Из еды в холодильнике нашлись сосиски и буханка черного хлеба. Приготовив этот немудрящий холостяцкий завтрак, Вика позвала из гостиной Геннадия Васильевича. Геннадий Васильевич ломаться не стал и трапезу своим присутствием удостоил.
– Эх, горчицы нет! – посетовал он, окидывая взглядом стол.
Он взял в руку бутылку, в которой оставалось еще около двух третей содержимого, взглянул на Вику и, отчего-то вздохнув, решительно поставил бутылку обратно на стол, после чего встал и молча вышел из кухни.
Вернулся он неся в руках две маленькие водочные рюмочки.

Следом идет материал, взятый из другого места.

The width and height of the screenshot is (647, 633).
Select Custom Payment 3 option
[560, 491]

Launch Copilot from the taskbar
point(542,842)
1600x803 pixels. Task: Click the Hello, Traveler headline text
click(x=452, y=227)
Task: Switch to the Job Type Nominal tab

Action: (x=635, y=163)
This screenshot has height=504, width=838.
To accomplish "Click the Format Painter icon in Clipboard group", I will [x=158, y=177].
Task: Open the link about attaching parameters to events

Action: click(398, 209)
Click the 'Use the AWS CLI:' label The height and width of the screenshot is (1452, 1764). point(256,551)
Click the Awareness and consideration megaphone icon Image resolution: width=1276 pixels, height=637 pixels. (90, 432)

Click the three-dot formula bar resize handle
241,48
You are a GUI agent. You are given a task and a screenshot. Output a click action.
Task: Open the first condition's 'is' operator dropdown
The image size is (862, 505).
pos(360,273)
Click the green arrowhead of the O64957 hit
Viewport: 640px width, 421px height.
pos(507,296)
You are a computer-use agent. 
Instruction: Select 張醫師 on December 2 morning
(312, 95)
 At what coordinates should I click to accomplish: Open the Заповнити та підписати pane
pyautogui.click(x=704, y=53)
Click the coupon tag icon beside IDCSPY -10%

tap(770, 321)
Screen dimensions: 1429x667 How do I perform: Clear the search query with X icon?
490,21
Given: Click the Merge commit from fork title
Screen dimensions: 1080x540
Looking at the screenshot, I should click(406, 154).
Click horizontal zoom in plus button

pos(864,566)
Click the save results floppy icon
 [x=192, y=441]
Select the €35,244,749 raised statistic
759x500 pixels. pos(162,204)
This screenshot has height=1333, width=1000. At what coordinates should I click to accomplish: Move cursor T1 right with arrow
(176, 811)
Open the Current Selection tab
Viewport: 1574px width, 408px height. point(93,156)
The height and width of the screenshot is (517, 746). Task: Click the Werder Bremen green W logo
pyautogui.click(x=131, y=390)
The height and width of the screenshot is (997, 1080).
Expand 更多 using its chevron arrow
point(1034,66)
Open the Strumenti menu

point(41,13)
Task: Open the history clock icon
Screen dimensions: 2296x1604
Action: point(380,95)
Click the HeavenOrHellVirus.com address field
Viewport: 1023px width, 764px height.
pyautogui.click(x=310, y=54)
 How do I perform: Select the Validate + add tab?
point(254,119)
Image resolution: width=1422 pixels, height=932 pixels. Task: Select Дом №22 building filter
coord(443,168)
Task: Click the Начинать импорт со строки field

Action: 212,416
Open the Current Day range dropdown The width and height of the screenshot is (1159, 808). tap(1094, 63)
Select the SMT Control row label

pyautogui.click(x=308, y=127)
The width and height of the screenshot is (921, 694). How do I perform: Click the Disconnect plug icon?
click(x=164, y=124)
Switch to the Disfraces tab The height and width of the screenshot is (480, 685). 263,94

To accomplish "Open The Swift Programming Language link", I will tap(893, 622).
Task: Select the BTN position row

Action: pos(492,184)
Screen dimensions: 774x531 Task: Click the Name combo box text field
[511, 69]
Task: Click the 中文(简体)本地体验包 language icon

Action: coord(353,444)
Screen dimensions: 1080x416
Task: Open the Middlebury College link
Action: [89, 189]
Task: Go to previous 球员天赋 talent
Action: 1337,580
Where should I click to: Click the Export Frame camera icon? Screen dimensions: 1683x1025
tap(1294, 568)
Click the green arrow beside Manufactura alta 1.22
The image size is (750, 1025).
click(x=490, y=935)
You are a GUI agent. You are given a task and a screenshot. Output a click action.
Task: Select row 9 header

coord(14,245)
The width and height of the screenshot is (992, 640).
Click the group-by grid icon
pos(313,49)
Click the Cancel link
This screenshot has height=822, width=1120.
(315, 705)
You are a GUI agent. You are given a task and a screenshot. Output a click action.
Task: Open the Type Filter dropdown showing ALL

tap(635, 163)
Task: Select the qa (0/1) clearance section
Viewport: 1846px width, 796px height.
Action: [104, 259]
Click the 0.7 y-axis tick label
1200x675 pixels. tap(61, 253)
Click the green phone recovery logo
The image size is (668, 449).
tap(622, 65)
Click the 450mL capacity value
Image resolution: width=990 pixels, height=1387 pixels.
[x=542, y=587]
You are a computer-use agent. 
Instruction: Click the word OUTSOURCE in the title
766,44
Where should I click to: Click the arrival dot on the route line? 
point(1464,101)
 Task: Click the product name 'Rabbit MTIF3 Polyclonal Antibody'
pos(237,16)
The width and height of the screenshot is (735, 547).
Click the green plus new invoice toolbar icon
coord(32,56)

– Вы меня простите, Вика, – сказал он, слегка дрожащей рукой разливая водку, – по моему вам это сейчас нужно. Я не знаю, что там у вас случилось, и не хочу знать, – добавил он торопливо, – это не мое дело… Я вообще в чужие дела не лезу, своих хватает. Да… Но вообще-то… И не бойтесь, с одной рюмки не сопьетесь и не отравитесь. Да я и не собираюсь вас спаивать – больно нужно! И так от сердца отрываю. Ну, давайте… пусть все плохое пройдет. Пусть только хорошее останется!
Он поднял свою рюмку и подождал, пока Вика не подняла свою. Они чокнулись.
Пить водку Вике совсем не хотелось. Она ее не любила и старалась избегать, но тут решила, что одна рюмочка в качестве лекарства, пожалуй, и в самом деле не помешает. Она зажмурилась и выпила, не испытав при этом, как ни странно, никаких неприятных ощущений. Наоборот, очень скоро она почувствовала как теплая волна поднимается откуда-то из глубины организма, как будто сделанный ею глоток разбудил дремавший там вулканчик, и теперь он заработал, согревая ее.
Геннадий Васильевич тем временем уже успел налить себе и опорожнить вторую. Пить такими цыплячьими дозами он давно отвык.
– Да вы ешьте, ешьте, закусывайте. – уговаривал он Вику, цепляя вилкой одну из горкой лежащих перед ними сосисок. – Первый шаг в победе над пьянством – это закуска!